DESCRIPTION OF THE TASK:
Could you print exactly the lines of the listing below, starting at the line that has "800x666 pixels. How" and ending at the line that has "Task: Open 专题管理 server shortcut icon", and only those lines?

------

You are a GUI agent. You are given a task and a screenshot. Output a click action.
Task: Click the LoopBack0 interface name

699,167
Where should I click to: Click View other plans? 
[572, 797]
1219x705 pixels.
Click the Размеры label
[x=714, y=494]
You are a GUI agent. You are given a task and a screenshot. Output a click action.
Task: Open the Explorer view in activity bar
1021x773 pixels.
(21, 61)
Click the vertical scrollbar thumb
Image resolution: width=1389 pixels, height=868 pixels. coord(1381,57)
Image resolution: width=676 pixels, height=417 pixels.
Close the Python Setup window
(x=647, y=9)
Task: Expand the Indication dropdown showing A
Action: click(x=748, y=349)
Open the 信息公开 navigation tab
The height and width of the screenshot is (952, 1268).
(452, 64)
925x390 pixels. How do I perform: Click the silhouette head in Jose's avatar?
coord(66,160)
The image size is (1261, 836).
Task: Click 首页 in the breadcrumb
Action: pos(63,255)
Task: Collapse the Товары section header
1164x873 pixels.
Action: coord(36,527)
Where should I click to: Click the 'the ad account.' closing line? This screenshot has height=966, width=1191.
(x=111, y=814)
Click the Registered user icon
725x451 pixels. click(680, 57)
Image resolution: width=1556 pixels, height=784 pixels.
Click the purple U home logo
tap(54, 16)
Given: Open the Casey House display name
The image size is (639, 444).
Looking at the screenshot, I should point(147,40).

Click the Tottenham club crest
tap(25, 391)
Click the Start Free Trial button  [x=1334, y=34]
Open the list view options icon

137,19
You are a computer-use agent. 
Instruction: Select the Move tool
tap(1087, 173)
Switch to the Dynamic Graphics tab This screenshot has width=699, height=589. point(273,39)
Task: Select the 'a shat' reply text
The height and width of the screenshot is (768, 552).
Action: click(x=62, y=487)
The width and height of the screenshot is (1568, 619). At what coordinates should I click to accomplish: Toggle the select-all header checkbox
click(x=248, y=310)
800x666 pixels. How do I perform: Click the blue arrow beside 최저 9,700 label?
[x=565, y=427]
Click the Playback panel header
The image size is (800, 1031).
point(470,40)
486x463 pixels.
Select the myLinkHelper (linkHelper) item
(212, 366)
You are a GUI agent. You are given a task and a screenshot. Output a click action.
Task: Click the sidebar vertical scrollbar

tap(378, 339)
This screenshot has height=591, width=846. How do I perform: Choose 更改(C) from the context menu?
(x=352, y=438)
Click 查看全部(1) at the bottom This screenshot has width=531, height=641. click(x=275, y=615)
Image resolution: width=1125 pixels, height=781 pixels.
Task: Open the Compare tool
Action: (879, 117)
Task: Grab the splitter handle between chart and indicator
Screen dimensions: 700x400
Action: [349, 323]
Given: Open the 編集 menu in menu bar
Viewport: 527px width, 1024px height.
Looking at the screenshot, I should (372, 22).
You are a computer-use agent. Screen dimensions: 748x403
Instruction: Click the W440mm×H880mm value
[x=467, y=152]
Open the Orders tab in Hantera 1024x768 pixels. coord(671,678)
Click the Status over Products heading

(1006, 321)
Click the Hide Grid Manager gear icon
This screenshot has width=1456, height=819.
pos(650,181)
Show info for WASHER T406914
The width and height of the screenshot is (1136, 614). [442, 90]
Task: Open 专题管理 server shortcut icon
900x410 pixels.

------

TASK ANSWER:
800x666 pixels. How do I perform: Click the blue arrow beside 최저 9,700 label?
[x=565, y=427]
Click the Playback panel header
The image size is (800, 1031).
point(470,40)
486x463 pixels.
Select the myLinkHelper (linkHelper) item
(212, 366)
You are a GUI agent. You are given a task and a screenshot. Output a click action.
Task: Click the sidebar vertical scrollbar

tap(378, 339)
This screenshot has height=591, width=846. How do I perform: Choose 更改(C) from the context menu?
(x=352, y=438)
Click 查看全部(1) at the bottom This screenshot has width=531, height=641. click(x=275, y=615)
Image resolution: width=1125 pixels, height=781 pixels.
Task: Open the Compare tool
Action: (879, 117)
Task: Grab the splitter handle between chart and indicator
Screen dimensions: 700x400
Action: [349, 323]
Given: Open the 編集 menu in menu bar
Viewport: 527px width, 1024px height.
Looking at the screenshot, I should (372, 22).
You are a computer-use agent. Screen dimensions: 748x403
Instruction: Click the W440mm×H880mm value
[x=467, y=152]
Open the Orders tab in Hantera 1024x768 pixels. coord(671,678)
Click the Status over Products heading

(1006, 321)
Click the Hide Grid Manager gear icon
This screenshot has width=1456, height=819.
pos(650,181)
Show info for WASHER T406914
The width and height of the screenshot is (1136, 614). [442, 90]
Task: Open 专题管理 server shortcut icon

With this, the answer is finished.